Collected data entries
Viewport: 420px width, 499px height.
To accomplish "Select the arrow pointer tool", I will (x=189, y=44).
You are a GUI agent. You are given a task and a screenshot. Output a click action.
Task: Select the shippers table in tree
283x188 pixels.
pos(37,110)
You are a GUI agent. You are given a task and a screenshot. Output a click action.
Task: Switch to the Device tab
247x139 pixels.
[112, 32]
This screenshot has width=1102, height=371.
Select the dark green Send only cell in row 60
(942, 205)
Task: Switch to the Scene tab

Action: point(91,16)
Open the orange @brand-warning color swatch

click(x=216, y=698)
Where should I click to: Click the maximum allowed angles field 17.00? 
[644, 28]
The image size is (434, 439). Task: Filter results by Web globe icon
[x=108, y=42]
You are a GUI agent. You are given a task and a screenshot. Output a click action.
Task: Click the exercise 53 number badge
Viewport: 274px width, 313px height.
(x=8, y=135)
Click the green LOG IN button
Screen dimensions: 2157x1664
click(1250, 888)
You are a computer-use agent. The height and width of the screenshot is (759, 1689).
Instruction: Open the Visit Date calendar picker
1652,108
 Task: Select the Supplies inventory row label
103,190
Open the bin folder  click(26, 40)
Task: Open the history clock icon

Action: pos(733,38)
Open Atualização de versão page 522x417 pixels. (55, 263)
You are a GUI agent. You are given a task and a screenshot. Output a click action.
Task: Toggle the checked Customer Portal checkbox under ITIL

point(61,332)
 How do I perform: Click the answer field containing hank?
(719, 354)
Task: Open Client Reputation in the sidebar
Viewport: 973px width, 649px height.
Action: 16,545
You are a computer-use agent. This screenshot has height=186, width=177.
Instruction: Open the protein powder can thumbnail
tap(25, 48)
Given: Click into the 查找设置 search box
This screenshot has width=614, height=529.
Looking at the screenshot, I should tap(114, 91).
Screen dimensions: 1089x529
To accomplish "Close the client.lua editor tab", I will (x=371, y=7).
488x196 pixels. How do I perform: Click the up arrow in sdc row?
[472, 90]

### ABOUT THIS TASK
A word-for-word copy of the data is what should be returned.

### ANSWER SECTION
Viewport: 420px width, 499px height.
To accomplish "Select the arrow pointer tool", I will (x=189, y=44).
You are a GUI agent. You are given a task and a screenshot. Output a click action.
Task: Select the shippers table in tree
283x188 pixels.
pos(37,110)
You are a GUI agent. You are given a task and a screenshot. Output a click action.
Task: Switch to the Device tab
247x139 pixels.
[112, 32]
This screenshot has width=1102, height=371.
Select the dark green Send only cell in row 60
(942, 205)
Task: Switch to the Scene tab

Action: point(91,16)
Open the orange @brand-warning color swatch

click(x=216, y=698)
Where should I click to: Click the maximum allowed angles field 17.00? 
[644, 28]
The image size is (434, 439). Task: Filter results by Web globe icon
[x=108, y=42]
You are a GUI agent. You are given a task and a screenshot. Output a click action.
Task: Click the exercise 53 number badge
Viewport: 274px width, 313px height.
(x=8, y=135)
Click the green LOG IN button
Screen dimensions: 2157x1664
click(1250, 888)
You are a computer-use agent. The height and width of the screenshot is (759, 1689).
Instruction: Open the Visit Date calendar picker
1652,108
 Task: Select the Supplies inventory row label
103,190
Open the bin folder  click(26, 40)
Task: Open the history clock icon

Action: pos(733,38)
Open Atualização de versão page 522x417 pixels. (55, 263)
You are a GUI agent. You are given a task and a screenshot. Output a click action.
Task: Toggle the checked Customer Portal checkbox under ITIL

point(61,332)
 How do I perform: Click the answer field containing hank?
(719, 354)
Task: Open Client Reputation in the sidebar
Viewport: 973px width, 649px height.
Action: 16,545
You are a computer-use agent. This screenshot has height=186, width=177.
Instruction: Open the protein powder can thumbnail
tap(25, 48)
Given: Click into the 查找设置 search box
This screenshot has width=614, height=529.
Looking at the screenshot, I should tap(114, 91).
Screen dimensions: 1089x529
To accomplish "Close the client.lua editor tab", I will (x=371, y=7).
488x196 pixels. How do I perform: Click the up arrow in sdc row?
[472, 90]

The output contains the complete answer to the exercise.